I did. Mr. Rochester, reading my countenance, saw I had done so. His fury was wrought to the highest: he must yield to it for a moment, whatever followed; he crossed the floor and seized my arm and grasped my waist. He seemed to devour me with his flaming glance: physically, I felt, at the moment, powerless as stubble exposed to the draught and glow of a furnace: mentally, I still possessed my soul, and with it the certainty of ultimate safety. The soul, fortunately, has an interpreter — often an unconscious, but still a truthful interpreter — in the eye. My eye rose to his; and while I looked in his fierce face I gave an involuntary sigh; his gripe was painful, and my over-taxed strength almost exhausted.

"Never," said he, as he ground his teeth, "never was anything at once so frail and so indomitable. A mere reed she feels in my hand!" (And he shook me with the force of his hold.) "I could bend her with my finger and thumb: and what good would it do if I bent, if I uptore, if I crushed her? Consider that eye: consider the resolute, wild, free thing looking out of it, defying me, with more than courage — with a stern triumph. Whatever I do with its cage, I cannot get at it — the savage, beautiful creature! If I tear, if I rend the slight prison, my outrage will only let the captive loose. Conqueror I might be of the house; but the inmate would escape to heaven before I could call myself possessor of its clay dwelling-place. And it is you, spirit — with will and energy, and virtue and purity — that I want: not alone your brittle frame. Of yourself you could come with soft flight and nestle against my heart, if you would: seized against your will, you will elude the grasp like an essence — you will vanish ere I inhale your fragrance. Oh! come, Jane, come!"

As he said this, he released me from his clutch, and only looked at me. The look was far worse to resist than the frantic strain: only an idiot, however, would have succumbed now. I had dared and baffled his fury; I must elude his sorrow: I retired to the door.

"You are going, Jane?"

"I am going, sir."

"You are leaving me?"

"Yes."

"You will not come? You will not be my comforter, my rescuer? My deep love, my wild woe, my frantic prayer, are all nothing to you?"
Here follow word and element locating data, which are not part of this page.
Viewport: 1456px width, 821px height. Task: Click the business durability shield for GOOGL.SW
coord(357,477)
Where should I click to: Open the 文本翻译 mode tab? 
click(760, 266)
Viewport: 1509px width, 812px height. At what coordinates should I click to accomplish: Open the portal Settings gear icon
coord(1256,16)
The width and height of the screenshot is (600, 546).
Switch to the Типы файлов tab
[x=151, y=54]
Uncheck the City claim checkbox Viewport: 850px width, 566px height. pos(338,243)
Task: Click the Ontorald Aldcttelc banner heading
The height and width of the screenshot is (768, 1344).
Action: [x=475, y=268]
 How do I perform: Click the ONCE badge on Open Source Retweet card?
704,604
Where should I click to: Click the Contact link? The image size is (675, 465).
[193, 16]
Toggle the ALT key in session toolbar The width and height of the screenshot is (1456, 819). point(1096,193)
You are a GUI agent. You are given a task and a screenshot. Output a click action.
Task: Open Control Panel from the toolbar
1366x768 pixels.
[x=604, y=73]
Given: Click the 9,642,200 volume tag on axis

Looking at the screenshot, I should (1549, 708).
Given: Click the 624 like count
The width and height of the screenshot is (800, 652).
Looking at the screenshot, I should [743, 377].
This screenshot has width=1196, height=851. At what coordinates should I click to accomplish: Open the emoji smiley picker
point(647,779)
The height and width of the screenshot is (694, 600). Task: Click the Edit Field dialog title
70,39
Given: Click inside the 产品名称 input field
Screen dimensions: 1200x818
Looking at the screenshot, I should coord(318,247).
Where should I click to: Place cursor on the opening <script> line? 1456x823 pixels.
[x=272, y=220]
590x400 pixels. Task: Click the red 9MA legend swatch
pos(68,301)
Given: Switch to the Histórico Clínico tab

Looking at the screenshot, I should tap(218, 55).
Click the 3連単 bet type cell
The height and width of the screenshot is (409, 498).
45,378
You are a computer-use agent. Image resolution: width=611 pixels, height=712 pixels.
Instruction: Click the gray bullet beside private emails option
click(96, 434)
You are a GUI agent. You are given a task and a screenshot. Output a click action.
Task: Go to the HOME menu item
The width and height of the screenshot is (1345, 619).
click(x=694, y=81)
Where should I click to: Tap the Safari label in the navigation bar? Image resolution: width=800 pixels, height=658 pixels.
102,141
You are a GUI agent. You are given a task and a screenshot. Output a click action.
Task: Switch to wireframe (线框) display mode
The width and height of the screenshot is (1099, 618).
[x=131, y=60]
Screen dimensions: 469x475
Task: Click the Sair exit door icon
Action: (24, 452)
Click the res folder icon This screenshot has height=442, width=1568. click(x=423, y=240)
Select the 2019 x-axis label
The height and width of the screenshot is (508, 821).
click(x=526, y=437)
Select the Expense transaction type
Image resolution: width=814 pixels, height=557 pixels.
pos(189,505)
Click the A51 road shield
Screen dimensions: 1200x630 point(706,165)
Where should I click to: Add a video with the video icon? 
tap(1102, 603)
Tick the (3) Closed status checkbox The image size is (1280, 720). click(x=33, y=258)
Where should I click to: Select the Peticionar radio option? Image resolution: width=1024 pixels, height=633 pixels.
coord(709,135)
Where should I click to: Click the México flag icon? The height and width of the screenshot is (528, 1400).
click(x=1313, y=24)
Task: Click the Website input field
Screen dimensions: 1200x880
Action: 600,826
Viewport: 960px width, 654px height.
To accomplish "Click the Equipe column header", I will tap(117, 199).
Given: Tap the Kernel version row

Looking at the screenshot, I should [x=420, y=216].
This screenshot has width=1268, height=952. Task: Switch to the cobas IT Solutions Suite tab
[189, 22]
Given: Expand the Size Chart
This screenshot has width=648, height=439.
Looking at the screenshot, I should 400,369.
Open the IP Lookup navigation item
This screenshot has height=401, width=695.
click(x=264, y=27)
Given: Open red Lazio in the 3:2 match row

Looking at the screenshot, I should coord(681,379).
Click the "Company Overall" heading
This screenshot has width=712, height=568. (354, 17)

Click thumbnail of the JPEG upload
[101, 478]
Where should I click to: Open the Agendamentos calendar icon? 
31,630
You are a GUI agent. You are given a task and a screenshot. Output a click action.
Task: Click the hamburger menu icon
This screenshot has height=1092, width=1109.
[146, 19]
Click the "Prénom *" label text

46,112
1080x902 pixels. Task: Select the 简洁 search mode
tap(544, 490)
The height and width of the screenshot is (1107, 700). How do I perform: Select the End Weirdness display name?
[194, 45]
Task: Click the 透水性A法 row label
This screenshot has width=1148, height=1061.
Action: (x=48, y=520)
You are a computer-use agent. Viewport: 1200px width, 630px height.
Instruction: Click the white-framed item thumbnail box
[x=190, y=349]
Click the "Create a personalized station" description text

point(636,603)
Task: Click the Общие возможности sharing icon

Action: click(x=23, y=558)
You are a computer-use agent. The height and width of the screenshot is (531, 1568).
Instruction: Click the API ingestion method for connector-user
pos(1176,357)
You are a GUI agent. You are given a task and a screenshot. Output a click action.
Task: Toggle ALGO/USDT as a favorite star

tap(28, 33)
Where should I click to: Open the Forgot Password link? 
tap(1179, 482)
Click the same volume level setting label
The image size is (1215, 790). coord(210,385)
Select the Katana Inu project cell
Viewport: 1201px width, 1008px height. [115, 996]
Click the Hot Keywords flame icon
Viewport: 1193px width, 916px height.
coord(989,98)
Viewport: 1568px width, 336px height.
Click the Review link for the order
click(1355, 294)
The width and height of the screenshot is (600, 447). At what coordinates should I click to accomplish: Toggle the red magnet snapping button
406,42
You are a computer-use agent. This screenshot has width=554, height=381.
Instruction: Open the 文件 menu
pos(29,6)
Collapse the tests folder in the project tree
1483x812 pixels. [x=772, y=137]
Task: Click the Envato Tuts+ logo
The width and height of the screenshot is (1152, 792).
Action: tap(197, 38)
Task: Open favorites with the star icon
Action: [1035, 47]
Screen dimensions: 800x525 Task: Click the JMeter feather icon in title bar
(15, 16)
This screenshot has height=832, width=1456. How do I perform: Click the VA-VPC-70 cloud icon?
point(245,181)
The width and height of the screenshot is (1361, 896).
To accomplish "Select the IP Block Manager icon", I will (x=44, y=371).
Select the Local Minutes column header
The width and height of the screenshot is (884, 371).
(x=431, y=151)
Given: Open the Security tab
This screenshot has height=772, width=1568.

What unutterable pathos was in his voice! How hard it was to reiterate firmly, "I am going."

"Jane!"

"Mr. Rochester!"

"Withdraw, then, — I consent; but remember, you leave me here in anguish. Go up to your own room; think over all I have said, and, Jane, cast a glance on my sufferings — think of me."

He turned away; he threw himself on his face on the sofa. "Oh, Jane! my hope — my love — my life!" broke in anguish from his lips. Then came a deep, strong sob.

I had already gained the door; but, reader, I walked back — walked back as determinedly as I had retreated. I knelt down by him; I turned his face from the cushion to me; I kissed his cheek; I smoothed his hair with my hand.

"God bless you, my dear master!" I said. "God keep you from harm and wrong — direct you, solace you — reward you well for your past kindness to me."

"Little Jane's love would have been my best reward," he answered; "without it, my heart is broken. But Jane will give me her love: yes — nobly, generously."

Up the blood rushed to his face; forth flashed the fire from his eyes; erect he sprang; he held his arms out; but I evaded the embrace, and at once quitted the room.

"Farewell!" was the cry of my heart as I left him. Despair added, "Farewell for ever!"